Question

Sleep. In $1908$W. S. Gosset published the article "The Probable Error of a Mean" (Biometrika, Vol, 6, pp. $1-25$). In this pioneering paper, written under the pseudonym " "Student," Gosset introduced what later became known as Student's $t-$distribution. Gosset used the following data set, which gives the additional sleep in hours obtained by a sample of $10$patients using laevohysocyamine hydrobromide.

a. Obtain and interpret a $95\%$confidence interval for the additional sleep that would be obtained on average for all people using laevohysocyamine hydrobromide. (Note: $\tilde{\mathrm{x}}=2.33\mathrm{hr};s=2.002\mathrm{hr}$)

b. Was the drug effective in increasing sleep?
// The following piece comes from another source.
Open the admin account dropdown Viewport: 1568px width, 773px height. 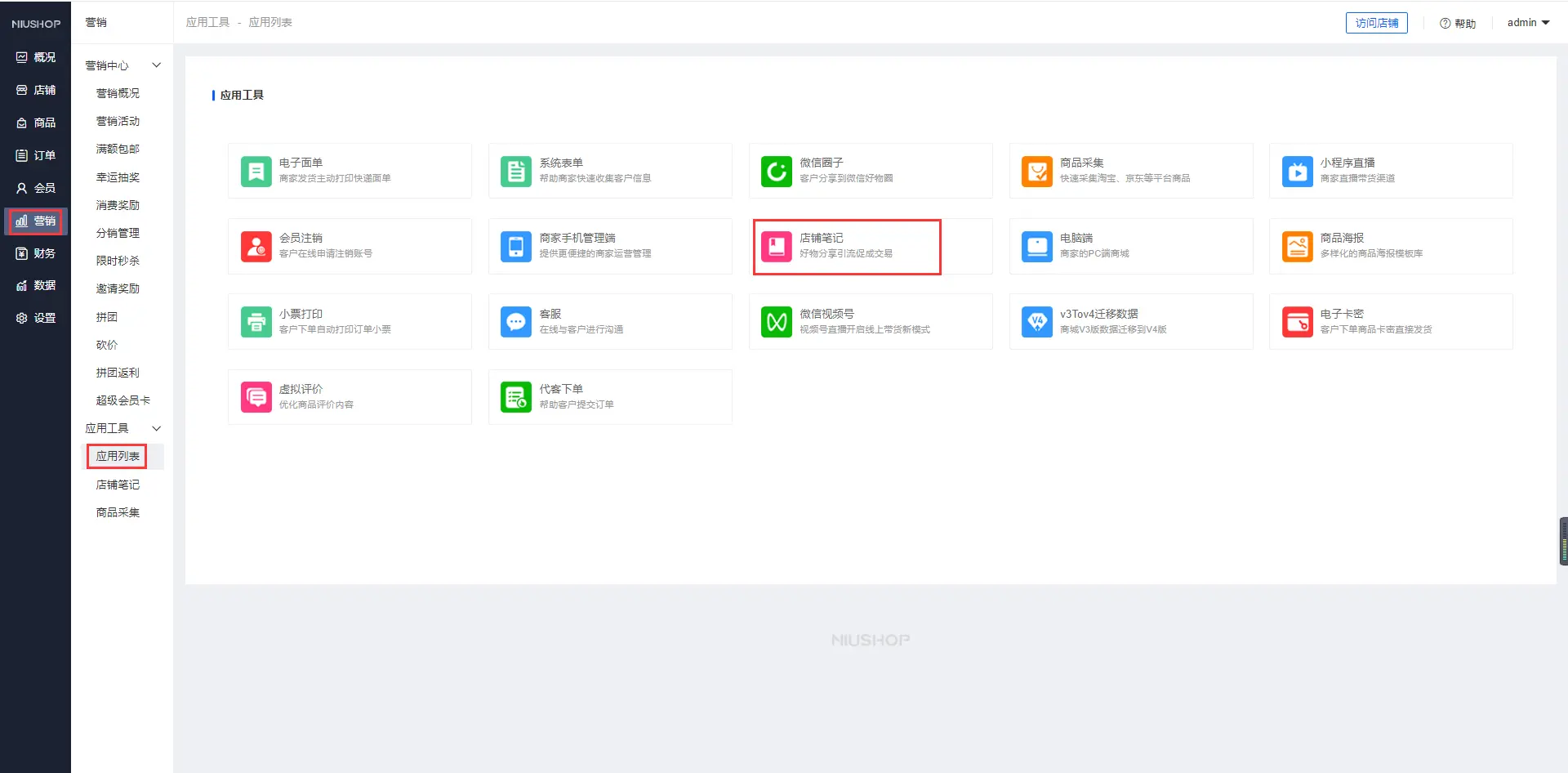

Explain your answer.

Short answer

Part (a) We are $95\%$certain that the mean additional hours of sleep for all patients using laevohysocymine hydrobromide is between $0.90$and $3.76$hours.

Part (b) we are at least $95\%$confident that an increase in mean hours of sleep is beneficial. As a result, we can conclude that the medicine was successful in improving sleep.

Step-by-step solution

Part (a) Step 1: Given information

1.9	0.8	1.1	0.1	-0.1
4.4	5.5	1.6	4.6	3.4

Part (a) Step 2: Concept

The formula used: The confidence interval$\left(\overline{x}-t_{\frac{a}{2}}\times \frac{s}{\sqrt{n}},\overline{x}+t_{\frac{a}{2}}\times \frac{s}{\sqrt{n}}\right)$

Part (a) Step 3: Calculation

Let $\mu$population s.d. be the population mean additional sleep hours, and $\sigma$be unknown.

Here the sample size$n=10$

We will utilize the $t-$interval approach to find $95\%\mathrm{Cl}$of $\mu$as population s.d., $\sigma$is unknown.

According to one mean t-interval technique, the percent $\mathrm{Cl}$of $\mu$is $100(1-\alpha )\%$

$\left(\overline{x}-t_{\frac{a}{2}}\times \frac{s}{\sqrt{n}},\overline{x}+t_{\frac{a}{2}}\times \frac{s}{\sqrt{n}}\right)$

Where $t_{\frac{\alpha }{2}}$is the $t-$value with area $\frac{\alpha }{2}$to its right, $\frac{\alpha }{2}$is the sample size, and$n$ is the sample size.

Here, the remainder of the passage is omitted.